Segment Open

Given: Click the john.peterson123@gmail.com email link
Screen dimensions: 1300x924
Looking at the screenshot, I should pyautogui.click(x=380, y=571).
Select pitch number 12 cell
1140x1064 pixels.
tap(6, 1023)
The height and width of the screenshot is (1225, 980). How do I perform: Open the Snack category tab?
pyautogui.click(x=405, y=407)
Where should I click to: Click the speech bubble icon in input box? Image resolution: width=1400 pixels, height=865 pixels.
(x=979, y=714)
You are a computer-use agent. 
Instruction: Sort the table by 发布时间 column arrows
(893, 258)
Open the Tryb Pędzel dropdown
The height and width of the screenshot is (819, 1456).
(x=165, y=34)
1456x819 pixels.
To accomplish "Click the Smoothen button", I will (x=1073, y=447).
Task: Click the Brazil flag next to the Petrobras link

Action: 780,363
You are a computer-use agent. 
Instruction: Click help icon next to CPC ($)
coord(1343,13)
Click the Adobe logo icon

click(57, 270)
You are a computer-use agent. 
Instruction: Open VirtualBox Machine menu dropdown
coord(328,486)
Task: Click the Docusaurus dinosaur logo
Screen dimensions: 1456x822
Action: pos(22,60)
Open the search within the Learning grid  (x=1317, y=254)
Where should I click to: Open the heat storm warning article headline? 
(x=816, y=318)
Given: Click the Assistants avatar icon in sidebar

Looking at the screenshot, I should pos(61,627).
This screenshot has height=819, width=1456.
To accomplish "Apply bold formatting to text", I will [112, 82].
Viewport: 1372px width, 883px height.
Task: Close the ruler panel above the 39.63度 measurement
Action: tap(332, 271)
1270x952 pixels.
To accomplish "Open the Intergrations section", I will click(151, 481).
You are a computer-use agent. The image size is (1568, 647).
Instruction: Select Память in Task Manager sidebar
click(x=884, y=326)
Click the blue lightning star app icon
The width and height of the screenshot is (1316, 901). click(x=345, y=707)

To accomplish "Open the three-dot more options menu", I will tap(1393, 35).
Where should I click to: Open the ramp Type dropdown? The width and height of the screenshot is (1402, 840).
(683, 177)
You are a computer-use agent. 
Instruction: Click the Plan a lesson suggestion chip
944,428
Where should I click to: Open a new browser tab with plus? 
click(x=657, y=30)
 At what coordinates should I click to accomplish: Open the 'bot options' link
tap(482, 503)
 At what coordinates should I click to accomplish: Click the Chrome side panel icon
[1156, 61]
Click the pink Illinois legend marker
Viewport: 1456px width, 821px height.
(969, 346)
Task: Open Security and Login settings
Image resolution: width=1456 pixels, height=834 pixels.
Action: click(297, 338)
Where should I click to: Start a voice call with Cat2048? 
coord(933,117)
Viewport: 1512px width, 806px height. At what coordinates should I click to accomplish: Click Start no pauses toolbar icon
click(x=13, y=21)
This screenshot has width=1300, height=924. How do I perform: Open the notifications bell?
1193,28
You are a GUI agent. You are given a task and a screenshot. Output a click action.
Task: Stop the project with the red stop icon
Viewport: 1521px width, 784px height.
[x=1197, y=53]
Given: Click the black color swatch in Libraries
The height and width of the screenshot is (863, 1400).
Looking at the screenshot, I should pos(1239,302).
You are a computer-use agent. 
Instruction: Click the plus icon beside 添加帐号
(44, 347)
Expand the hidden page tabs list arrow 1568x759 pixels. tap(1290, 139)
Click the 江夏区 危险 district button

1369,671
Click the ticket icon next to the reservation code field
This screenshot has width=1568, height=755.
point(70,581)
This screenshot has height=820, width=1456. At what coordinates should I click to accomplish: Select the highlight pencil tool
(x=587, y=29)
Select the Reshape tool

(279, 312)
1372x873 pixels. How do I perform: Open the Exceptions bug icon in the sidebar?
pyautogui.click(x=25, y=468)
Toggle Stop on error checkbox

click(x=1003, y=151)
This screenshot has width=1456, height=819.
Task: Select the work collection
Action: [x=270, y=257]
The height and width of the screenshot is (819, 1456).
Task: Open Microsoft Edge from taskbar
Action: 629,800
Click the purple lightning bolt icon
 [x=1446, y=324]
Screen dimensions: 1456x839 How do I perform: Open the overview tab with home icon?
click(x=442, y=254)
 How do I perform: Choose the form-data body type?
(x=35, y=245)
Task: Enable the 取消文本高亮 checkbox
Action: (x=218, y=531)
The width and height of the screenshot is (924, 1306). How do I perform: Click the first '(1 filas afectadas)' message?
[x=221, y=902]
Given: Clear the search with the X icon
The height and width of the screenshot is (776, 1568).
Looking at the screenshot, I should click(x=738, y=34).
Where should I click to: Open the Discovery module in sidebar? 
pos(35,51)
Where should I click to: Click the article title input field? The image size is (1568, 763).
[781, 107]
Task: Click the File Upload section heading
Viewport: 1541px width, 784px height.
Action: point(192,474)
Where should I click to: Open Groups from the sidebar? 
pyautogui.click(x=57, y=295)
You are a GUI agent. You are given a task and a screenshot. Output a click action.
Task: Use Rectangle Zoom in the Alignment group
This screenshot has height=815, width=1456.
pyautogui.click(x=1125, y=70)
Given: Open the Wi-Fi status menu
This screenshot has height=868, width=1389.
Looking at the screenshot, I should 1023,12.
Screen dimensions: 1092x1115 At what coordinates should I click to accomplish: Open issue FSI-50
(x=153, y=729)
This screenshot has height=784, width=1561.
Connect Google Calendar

Segment Closed

TASK DETAILS:
For the records above, state how many lines contain the string "section", with no added text.

TASK ANSWER:
2